**TEXTAUSZUG:**

────────────────────

So kreuzen sich Diskriminierungen – Geschlecht, Behinderung, Migration, Sexualität oder Alter – zu einem Netz, das Betroffene doppelt ausschliesst. Intersektionale Gewalt bedeutet, dass viele gar keinen Zugang zu Schutz oder Unterstützung haben, weil die Systeme, die helfen sollen, sie nicht mitdenken.

Verpflichtungen ohne Umsetzung
Mit der Istanbul-Konvention und der UNO-Behindertenrechtskonvention hat sich die Schweiz verpflichtet, Gewaltprävention inklusiv und diskriminierungsfrei zu gestalten. Auf dem Papier klingt das gut. In der Realität fehlt es an Umsetzung, Ressourcen und politischem Willen. Nur wenige Frauenhäuser sind barrierefrei. Beratungsstellen haben kaum Mittel für Webseiten in leichter Sprache, Gebärdensprachdolmetscher:innen oder Schulungen für Fachpersonen. In Institutionen fehlen klare Präventionskonzepte, Beschwerdemöglichkeiten oder Schutzräume.
Gewaltprävention ist kein Luxus, sie ist ein Menschenrecht. Und sie kostet weit weniger als das Schweigen. Wenn die Schweiz von Gleichstellung spricht, darf sie nicht jene vergessen, die gleich mehrfach ausgeschlossen werden.
Gewalt ist nicht nur Folge, sondern auch Ursache von Behinderung. Vernachlässigung, psychische Gewalt, fehlende Gesundheitsversorgung oder strukturelle Diskriminierung machen Menschen krank. Gewalt an Menschen mit Behinderungen ist damit auch ein Angriff auf das Recht, gesund zu leben. Die Trennung zwischen «Pflege» und «Schutz» ist künstlich. Wer Betroffene wirklich schützen will, muss ihre Lebensrealitäten verstehen – und die Barrieren abbauen, die den Zugang zu Hilfe verhindern.
Um Gewalt zu verhindern, braucht es Sichtbarkeit, Aufklärung und Partizipation. Menschen mit Behinderungen müssen an der Entwicklung von Strategien beteiligt werden – nicht als «Betroffene», sondern als Expert:innen ihres Lebens. Ihre Perspektiven gehören in die Politik, in die Medien, in feministische Bewegungen. Ohne sie bleibt der Kampf gegen Gewalt unvollständig.

────────────────────

**ARBEITSANWEISUNGEN:**
(1) Beantworten Sie die folgenden Fragen zum Textauszug:
(a) Welche beiden Konventionen werden genannt, mit denen sich die Schweiz zu inklusiver Gewaltprävention verpflichtet hat?
(b) Wovon heißt es, dass Gewaltprävention weit weniger koste?
(c) In welcher Rolle sollen Menschen mit Behinderungen an der Entwicklung von Strategien beteiligt werden?
(2) Schreiben Sie den Textauszug von „Gewalt ist nicht“ bis hinunter zu „gegen Gewalt unvollständig.“ neu und setzen Sie dabei „Mitbestimmung“ an die Stelle von „Partizipation“.
(3) Führen Sie den Text über Gewalt an Menschen mit Behinderungen im Anschluss an seinen letzten Satz weiter.

**DATENZEILEN:**
────────────────────

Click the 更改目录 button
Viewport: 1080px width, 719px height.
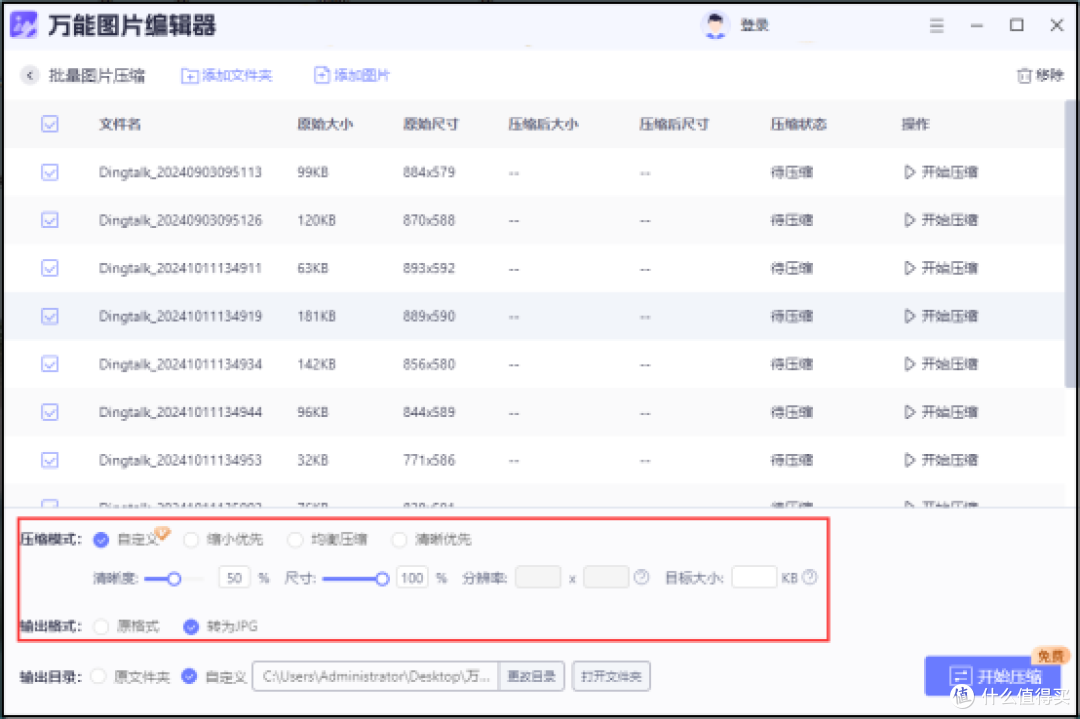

────────────────────

**AUSGABEN DER REIHE NACH:**
(1)
(a) Es sind die Istanbul-Konvention und die UNO-Behindertenrechtskonvention.
(b) Gewaltprävention kostet laut Text weit weniger als das Schweigen.
(c) Sie sollen nicht als «Betroffene», sondern als Expert:innen ihres Lebens beteiligt werden.

(2)
Gewalt ist nicht nur Folge, sondern auch Ursache von Behinderung. Vernachlässigung, psychische Gewalt, fehlende Gesundheitsversorgung oder strukturelle Diskriminierung machen Menschen krank. Gewalt an Menschen mit Behinderungen ist damit auch ein Angriff auf das Recht, gesund zu leben. Die Trennung zwischen «Pflege» und «Schutz» ist künstlich. Wer Betroffene wirklich schützen will, muss ihre Lebensrealitäten verstehen – und die Barrieren abbauen, die den Zugang zu Hilfe verhindern.
Um Gewalt zu verhindern, braucht es Sichtbarkeit, Aufklärung und Mitbestimmung. Menschen mit Behinderungen müssen an der Entwicklung von Strategien beteiligt werden – nicht als «Betroffene», sondern als Expert:innen ihres Lebens. Ihre Perspektiven gehören in die Politik, in die Medien, in feministische Bewegungen. Ohne sie bleibt der Kampf gegen Gewalt unvollständig.

(3)
Kein Privileg
Geschlechtsspezifische Gewalt und Behinderung sind keine Randthemen. Sie zeigen, wie tief strukturelle Ungleichheit in unserem System verankert ist. Wer diese Gewalt ignoriert, verteidigt den Status quo – und damit auch die Gewalt selbst. «Es ist traurig, dass wir im Jahr 2025 immer noch auf Gewalt gegen Frauen und queere Personen aufmerksam machen müssen. Das habe ich bereits letztes Jahr gesagt und auch die Jahre davor. Solange sich die Geschichte wiederholt, wiederholen wir unsere Forderungen», sagt die feministische Aktivistin Rita Maiorano.
Doch die Geduld ist am Ende. Seit 2018 ist die Istanbul-Konvention in Kraft. Sie verpflichtet die Schweiz, umfassende Massnahmen gegen geschlechtsspezifische Gewalt zu ergreifen – für alle. Doch die Realität zeigt: Die Opferzahlen steigen, die Ressourcen schrumpfen, und der politische Wille verdunstet. Wenn jedes Jahr dieselben Forderungen gestellt werden müssen, ist das kein Zufall, sondern ein Armutszeugnis. Für die Schweiz, für die Politik, für unsere Gesellschaft. Denn Sicherheit ist kein Privileg. Sie ist ein Recht. Und solange dieses Recht nicht für alle gilt, ist kein Mensch wirklich sicher.